| SUPPLIED TEXT |

Homo Homini Lupus – Man A Wolf Upon Man

Earlier this month, Sebastian visited the Abraham Lincoln Presidential Library and Museum in Springfield, Illinois. This is the first of two articles prompted by this visit.

SWuepper LFH Article Picture

 

The room is bathed in red light. It is quite the experience, walking in, from the otherwise well-lit areas of the Abraham Lincoln Presidential Museum in Springfield, Illinois . The difference in lighting is the first, striking thing about this room. It announces that something here is different. Bad. Evil, even. A living nightmare.

Then there are the mannequins. Three of them representing African-American slaves, three representing white slavers. What is shown in this room is a slave auction, where, dramatically lit, a black mother and father are torn away from each other and their child. Drawn away by grotesque figures. The slaves are clearly and strongly humanized, their expressions display anguish and despair. The slavers however are like creatures from a horror film. This is mostly due to the way the room is lit – the slave auctioneer mannequin is lit from below, like a purveyor of scary stories around a campfire, in a slightly different shade of red, adding to his utterly ghoulish appearance. The slavers’ inhuman acts are represented as the acts of people who have forgone their humanity, who are no longer among the human family, if they ever were to begin with.

And that is a problem. However, this is not an argument against the dehumanization of those guilty of inhuman acts, lest one was to become inhuman oneself in the process of doing so. Instead, I argue for a harsh lesson of history, which is that people are complicated and capable of seemingly inhuman thoughts and actions. But portraying people guilty of these things as outside of humanity obscures just this. Evil deeds are not committed by monsters. They are committed by people. And like the black slaves, the white slavers, the so called “slave masters”, were just that. People. Human beings. By portraying them as inhuman, the inhumanity of their acts and thoughts and deeds is more obscured than it is revealed.

| Stored records |
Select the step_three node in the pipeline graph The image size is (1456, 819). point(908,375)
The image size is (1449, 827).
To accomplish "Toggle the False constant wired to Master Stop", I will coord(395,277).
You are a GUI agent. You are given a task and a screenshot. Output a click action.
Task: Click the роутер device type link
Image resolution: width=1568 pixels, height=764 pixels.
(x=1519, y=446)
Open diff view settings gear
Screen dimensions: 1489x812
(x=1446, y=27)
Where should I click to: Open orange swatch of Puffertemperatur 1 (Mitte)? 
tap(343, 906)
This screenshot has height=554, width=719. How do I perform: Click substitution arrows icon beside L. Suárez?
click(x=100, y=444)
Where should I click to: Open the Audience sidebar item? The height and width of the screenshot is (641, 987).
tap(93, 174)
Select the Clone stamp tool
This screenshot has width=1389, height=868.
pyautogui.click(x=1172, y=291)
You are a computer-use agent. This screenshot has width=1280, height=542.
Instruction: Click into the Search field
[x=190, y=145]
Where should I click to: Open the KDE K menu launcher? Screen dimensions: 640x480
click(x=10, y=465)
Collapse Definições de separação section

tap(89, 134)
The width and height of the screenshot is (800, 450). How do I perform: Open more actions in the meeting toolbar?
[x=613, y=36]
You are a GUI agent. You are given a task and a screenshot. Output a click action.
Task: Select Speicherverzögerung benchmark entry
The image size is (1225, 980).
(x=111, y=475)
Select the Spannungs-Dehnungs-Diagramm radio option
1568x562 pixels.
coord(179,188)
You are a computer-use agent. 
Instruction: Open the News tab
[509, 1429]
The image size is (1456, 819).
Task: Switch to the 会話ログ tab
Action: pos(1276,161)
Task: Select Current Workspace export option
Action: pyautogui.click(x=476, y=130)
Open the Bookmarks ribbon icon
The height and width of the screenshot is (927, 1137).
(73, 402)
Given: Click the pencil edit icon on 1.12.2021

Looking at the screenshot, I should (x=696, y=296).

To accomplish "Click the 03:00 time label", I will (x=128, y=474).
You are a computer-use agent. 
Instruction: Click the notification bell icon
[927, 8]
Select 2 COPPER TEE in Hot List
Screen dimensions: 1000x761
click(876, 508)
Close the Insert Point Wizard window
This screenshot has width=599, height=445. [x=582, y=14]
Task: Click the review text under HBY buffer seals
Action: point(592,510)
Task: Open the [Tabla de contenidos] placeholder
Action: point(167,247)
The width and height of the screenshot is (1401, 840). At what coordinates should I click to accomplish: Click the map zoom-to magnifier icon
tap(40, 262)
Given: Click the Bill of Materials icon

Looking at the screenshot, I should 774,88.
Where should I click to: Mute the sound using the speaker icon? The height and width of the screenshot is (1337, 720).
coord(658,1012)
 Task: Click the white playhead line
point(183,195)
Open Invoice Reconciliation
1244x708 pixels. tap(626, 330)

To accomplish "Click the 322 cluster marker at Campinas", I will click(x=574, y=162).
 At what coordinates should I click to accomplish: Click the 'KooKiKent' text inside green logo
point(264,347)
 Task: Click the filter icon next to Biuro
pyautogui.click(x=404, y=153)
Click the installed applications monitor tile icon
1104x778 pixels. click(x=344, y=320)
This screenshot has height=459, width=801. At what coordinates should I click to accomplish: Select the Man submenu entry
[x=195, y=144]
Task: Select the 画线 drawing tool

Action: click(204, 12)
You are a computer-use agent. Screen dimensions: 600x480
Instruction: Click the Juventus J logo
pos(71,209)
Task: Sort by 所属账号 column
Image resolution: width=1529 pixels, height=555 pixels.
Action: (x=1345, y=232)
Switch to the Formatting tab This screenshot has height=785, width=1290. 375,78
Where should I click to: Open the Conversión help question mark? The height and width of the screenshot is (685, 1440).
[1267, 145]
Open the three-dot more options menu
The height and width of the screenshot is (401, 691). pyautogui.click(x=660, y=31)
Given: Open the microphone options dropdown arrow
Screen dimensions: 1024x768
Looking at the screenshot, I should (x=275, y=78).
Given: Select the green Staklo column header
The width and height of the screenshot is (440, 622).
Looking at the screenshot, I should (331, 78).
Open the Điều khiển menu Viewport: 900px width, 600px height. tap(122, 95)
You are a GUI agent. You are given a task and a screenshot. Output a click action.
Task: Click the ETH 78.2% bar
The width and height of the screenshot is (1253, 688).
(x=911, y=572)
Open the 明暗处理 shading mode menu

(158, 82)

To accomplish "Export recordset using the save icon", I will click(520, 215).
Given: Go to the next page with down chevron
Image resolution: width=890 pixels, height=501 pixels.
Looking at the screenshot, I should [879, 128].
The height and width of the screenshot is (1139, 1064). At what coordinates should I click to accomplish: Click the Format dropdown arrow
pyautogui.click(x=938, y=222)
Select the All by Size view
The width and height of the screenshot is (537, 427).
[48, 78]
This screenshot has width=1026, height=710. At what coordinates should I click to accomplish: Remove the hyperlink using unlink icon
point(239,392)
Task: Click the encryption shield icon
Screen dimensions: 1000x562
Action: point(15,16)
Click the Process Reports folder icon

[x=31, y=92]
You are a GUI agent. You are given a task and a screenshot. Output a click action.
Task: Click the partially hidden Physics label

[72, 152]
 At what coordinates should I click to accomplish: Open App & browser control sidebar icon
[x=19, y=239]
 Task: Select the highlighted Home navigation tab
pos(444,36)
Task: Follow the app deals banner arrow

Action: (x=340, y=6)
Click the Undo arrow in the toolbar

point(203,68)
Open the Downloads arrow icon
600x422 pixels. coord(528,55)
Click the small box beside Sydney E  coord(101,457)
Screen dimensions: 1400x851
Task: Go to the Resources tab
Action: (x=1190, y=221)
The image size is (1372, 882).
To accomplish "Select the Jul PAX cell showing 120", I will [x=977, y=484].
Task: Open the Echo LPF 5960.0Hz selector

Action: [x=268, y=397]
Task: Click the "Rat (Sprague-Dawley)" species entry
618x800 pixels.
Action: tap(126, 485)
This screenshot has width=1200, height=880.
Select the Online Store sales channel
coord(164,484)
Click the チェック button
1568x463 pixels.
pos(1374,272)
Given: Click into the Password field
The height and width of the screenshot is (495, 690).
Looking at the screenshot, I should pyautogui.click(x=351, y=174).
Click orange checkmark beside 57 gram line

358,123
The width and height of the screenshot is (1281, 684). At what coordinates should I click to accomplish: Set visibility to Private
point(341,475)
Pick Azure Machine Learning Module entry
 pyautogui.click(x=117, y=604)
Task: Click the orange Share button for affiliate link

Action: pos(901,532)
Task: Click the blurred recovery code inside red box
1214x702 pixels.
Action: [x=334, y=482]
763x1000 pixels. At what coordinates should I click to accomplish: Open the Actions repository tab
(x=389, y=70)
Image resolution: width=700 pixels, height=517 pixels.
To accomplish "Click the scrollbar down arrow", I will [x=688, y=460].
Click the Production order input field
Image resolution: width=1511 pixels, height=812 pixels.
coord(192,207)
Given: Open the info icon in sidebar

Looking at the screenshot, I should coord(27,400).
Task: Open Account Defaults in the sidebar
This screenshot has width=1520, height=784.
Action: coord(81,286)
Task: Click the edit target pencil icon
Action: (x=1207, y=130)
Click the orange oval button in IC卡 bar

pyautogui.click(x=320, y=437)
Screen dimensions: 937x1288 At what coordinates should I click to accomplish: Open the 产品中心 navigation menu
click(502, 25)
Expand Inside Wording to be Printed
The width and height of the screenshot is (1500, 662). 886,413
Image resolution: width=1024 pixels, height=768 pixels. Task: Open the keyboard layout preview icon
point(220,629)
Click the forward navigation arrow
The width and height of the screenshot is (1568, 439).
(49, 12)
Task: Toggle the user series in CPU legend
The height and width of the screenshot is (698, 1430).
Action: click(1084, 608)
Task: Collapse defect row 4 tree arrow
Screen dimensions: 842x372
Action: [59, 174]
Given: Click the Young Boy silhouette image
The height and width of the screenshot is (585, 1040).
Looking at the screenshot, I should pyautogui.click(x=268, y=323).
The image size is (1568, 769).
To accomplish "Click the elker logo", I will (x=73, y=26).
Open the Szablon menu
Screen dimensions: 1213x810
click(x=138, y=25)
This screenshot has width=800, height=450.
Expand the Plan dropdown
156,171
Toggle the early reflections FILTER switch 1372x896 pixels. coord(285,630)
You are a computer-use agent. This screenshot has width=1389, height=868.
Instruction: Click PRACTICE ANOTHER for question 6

| WRITTEN TASKS |
• 1. Using the essay on the slave auction exhibit, decide whether each statement agrees with it, answering yes or no and quoting the words that settle it: (a) The room showing the slave auction is lit in red. (b) Four of the mannequins represent slaves. (c) The auctioneer mannequin is lit from above.
• 2. Continue the essay on the slave auction exhibit with one more paragraph after its final sentence.

| RESULTS |
• 1.
(a) Yes: "The room is bathed in red light."
(b) No: "Three of them representing African-American slaves, three representing white slavers."
(c) No: "the slave auctioneer mannequin is lit from below"

• 2.
I grew up in West Germany. The countrymen and -women of my generation all shared lessons and lectures throughout our years of education that people are capable of horrible things. My grandparents’ generation was guilty, is guilty, of some of the worst crimes humans can be guilty of towards other humans. But this does not make them monsters. Because that would be too easy. The Nazis, the members of the National Socialist Workers’ Party of Germany, were not monsters. They were small, oftentimes boringly ordinary men and women, who allowed their own seduction by a powerful and dangerous ideology. And then they allowed this ideology to seduce them further into the committing, helping with or tacit agreement to inhuman acts. But, the important lesson here is none of this made them less human.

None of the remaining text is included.